*** Source records ***

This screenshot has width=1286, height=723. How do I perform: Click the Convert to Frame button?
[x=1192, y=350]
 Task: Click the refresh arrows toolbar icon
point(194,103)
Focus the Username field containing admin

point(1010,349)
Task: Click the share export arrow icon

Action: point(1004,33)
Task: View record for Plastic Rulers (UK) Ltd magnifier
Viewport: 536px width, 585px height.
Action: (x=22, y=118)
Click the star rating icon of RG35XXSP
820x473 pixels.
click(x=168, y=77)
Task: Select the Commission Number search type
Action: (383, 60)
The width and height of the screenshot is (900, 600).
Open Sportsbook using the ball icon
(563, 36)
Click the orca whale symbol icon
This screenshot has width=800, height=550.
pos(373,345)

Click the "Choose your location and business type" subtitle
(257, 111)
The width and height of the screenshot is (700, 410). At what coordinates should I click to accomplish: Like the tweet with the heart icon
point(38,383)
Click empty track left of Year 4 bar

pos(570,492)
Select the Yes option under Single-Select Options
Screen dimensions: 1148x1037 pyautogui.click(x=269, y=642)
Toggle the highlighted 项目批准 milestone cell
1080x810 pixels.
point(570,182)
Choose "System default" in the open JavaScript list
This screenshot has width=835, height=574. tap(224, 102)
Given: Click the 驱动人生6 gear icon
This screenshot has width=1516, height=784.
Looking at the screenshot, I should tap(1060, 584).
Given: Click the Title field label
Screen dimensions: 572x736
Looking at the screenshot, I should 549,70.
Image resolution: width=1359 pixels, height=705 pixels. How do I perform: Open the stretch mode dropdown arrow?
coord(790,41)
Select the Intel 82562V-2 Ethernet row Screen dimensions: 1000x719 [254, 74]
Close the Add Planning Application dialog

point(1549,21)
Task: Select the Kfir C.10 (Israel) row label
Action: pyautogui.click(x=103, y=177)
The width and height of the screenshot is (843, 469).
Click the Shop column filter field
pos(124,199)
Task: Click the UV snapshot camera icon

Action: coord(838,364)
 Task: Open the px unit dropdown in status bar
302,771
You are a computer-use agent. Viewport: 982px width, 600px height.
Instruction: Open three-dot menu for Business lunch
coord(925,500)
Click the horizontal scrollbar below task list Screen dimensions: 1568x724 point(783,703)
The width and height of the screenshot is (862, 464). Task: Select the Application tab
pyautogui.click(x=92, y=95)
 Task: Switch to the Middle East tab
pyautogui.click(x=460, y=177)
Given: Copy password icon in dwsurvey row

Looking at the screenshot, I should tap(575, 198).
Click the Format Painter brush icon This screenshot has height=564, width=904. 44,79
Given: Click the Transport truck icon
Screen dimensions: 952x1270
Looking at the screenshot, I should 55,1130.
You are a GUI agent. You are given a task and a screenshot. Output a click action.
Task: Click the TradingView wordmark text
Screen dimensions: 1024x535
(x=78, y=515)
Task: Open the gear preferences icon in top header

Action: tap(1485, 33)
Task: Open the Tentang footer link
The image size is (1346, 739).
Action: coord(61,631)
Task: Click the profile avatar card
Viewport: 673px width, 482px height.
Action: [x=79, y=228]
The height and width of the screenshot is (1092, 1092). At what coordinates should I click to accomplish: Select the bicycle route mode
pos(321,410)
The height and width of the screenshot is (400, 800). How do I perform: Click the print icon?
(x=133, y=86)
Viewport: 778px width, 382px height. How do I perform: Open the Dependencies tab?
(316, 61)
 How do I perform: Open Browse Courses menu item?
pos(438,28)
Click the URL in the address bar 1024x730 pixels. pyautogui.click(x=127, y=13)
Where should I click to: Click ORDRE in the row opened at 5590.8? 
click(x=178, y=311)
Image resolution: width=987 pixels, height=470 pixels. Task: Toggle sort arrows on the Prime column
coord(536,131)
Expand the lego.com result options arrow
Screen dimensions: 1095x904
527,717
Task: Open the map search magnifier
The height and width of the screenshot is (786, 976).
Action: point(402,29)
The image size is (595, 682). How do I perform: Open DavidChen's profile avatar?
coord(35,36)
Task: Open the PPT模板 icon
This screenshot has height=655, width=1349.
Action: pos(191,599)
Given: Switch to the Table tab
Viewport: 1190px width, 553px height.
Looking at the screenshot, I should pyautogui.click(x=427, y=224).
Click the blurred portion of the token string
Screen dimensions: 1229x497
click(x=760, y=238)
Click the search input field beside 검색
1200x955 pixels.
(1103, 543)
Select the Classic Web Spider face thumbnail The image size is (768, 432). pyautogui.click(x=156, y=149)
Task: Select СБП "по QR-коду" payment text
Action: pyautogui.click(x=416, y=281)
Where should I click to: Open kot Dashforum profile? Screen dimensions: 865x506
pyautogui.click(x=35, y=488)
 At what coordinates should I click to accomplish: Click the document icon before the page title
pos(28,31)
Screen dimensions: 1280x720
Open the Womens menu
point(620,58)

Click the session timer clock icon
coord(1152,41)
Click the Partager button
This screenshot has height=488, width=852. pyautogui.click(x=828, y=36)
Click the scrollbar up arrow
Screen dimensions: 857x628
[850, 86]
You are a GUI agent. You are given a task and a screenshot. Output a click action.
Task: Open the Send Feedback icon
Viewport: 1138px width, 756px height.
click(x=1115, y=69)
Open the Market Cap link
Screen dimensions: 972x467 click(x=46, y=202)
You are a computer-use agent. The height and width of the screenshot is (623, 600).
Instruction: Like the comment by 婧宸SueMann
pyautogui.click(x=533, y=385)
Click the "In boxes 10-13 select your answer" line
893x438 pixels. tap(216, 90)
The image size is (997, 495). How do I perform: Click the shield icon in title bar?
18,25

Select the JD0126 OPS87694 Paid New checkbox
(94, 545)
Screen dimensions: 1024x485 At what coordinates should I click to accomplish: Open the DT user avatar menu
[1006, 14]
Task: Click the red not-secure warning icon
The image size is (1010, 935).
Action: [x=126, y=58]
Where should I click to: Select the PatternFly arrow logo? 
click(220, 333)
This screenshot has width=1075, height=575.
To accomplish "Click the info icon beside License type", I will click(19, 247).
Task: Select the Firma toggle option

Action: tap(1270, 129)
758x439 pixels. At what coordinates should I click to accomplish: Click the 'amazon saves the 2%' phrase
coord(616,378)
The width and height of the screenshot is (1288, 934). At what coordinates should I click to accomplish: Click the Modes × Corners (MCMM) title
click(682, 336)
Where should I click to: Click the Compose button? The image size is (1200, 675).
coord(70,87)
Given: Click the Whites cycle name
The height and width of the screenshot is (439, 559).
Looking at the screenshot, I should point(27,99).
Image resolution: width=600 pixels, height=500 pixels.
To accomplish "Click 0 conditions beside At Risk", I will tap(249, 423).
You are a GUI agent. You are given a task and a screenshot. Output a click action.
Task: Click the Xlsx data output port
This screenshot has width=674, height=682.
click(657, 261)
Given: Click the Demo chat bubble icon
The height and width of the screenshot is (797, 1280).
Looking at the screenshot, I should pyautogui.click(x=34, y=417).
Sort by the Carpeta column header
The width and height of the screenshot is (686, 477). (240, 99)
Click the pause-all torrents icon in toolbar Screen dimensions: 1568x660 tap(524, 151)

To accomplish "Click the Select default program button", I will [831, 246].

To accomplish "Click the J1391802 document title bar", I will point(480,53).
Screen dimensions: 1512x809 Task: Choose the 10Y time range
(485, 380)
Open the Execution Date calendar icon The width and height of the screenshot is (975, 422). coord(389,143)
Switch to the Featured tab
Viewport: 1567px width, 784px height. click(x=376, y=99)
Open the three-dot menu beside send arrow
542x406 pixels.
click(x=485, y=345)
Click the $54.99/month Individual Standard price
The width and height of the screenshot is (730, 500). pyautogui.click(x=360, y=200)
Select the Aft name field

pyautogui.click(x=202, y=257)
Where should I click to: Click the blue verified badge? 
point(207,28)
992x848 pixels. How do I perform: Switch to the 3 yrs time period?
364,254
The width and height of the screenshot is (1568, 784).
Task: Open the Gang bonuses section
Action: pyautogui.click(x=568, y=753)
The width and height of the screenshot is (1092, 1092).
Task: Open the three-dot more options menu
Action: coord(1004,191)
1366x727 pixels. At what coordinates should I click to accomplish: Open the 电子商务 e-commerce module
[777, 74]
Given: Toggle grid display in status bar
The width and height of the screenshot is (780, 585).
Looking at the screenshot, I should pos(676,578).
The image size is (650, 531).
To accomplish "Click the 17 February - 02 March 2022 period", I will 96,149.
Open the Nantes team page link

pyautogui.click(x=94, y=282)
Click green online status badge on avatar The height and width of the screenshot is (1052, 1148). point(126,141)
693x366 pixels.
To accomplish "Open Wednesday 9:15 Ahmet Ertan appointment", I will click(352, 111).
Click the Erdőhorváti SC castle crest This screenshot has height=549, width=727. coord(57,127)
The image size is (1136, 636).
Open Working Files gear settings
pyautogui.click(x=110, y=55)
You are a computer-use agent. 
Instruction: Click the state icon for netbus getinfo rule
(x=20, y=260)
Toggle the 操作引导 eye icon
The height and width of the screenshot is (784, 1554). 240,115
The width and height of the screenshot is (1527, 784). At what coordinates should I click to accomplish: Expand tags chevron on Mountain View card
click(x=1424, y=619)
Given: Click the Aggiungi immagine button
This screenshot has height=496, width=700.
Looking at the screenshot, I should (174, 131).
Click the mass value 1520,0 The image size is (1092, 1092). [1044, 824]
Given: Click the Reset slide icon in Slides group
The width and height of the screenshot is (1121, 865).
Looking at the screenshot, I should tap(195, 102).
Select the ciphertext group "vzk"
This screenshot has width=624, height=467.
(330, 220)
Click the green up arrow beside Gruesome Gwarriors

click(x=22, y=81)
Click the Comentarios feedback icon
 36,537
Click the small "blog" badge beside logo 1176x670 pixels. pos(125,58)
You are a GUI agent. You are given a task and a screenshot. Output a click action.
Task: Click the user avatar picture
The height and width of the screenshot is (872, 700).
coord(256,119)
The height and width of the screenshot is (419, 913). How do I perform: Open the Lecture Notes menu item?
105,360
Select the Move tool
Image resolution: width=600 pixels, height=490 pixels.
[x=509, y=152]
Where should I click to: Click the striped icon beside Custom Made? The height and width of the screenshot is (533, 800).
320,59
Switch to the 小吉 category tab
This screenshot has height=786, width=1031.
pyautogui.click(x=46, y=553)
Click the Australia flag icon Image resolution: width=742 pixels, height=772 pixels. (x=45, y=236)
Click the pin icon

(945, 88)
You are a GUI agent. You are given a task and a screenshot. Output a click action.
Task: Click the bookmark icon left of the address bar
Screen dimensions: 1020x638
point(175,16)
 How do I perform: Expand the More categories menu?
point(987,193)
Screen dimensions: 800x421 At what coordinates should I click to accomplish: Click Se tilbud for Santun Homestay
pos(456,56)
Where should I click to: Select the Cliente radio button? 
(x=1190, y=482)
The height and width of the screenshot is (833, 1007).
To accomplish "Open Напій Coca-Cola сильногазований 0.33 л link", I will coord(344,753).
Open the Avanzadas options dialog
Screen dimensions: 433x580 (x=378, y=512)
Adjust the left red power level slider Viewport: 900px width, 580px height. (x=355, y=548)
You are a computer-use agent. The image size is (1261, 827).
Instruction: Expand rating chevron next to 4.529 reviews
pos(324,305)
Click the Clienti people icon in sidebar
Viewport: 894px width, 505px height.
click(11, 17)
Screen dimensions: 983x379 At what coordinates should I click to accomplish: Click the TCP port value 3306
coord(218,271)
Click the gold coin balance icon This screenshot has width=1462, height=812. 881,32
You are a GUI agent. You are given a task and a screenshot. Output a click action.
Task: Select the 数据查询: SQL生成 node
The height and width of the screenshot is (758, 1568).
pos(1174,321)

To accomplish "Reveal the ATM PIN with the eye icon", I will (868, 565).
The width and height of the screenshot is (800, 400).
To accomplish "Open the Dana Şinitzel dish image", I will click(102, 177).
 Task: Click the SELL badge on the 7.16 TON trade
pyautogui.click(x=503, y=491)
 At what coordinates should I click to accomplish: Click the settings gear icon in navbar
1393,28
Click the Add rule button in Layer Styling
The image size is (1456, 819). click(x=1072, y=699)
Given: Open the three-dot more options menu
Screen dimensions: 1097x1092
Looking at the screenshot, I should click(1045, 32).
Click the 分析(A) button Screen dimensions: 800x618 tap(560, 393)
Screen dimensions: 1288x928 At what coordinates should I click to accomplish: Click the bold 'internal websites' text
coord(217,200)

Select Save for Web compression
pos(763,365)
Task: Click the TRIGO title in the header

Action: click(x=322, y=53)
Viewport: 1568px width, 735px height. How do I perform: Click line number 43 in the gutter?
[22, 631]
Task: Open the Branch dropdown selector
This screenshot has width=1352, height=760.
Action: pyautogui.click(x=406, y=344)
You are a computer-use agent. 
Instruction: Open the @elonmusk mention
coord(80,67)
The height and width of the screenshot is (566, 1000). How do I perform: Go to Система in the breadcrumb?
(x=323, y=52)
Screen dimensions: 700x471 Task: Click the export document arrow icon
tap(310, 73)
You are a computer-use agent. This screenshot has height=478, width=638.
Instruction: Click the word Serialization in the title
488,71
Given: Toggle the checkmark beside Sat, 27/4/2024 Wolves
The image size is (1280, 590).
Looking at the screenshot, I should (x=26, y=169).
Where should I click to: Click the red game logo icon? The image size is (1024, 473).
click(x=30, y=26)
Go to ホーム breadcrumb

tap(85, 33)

*** End of Source records ***

__Required work__
Give back, exactly as written, the stretch from the line with "Open the Execution" through the line with "693x366 pixels.", and no other lines from the records above.

__Output of the exercise__
Open the Execution Date calendar icon The width and height of the screenshot is (975, 422). coord(389,143)
Switch to the Featured tab
Viewport: 1567px width, 784px height. click(x=376, y=99)
Open the three-dot menu beside send arrow
542x406 pixels.
click(x=485, y=345)
Click the $54.99/month Individual Standard price
The width and height of the screenshot is (730, 500). pyautogui.click(x=360, y=200)
Select the Aft name field

pyautogui.click(x=202, y=257)
Where should I click to: Click the blue verified badge? 
point(207,28)
992x848 pixels. How do I perform: Switch to the 3 yrs time period?
364,254
The width and height of the screenshot is (1568, 784).
Task: Open the Gang bonuses section
Action: pyautogui.click(x=568, y=753)
The width and height of the screenshot is (1092, 1092).
Task: Open the three-dot more options menu
Action: coord(1004,191)
1366x727 pixels. At what coordinates should I click to accomplish: Open the 电子商务 e-commerce module
[777, 74]
Given: Toggle grid display in status bar
The width and height of the screenshot is (780, 585).
Looking at the screenshot, I should pos(676,578).
The image size is (650, 531).
To accomplish "Click the 17 February - 02 March 2022 period", I will 96,149.
Open the Nantes team page link

pyautogui.click(x=94, y=282)
Click green online status badge on avatar The height and width of the screenshot is (1052, 1148). point(126,141)
693x366 pixels.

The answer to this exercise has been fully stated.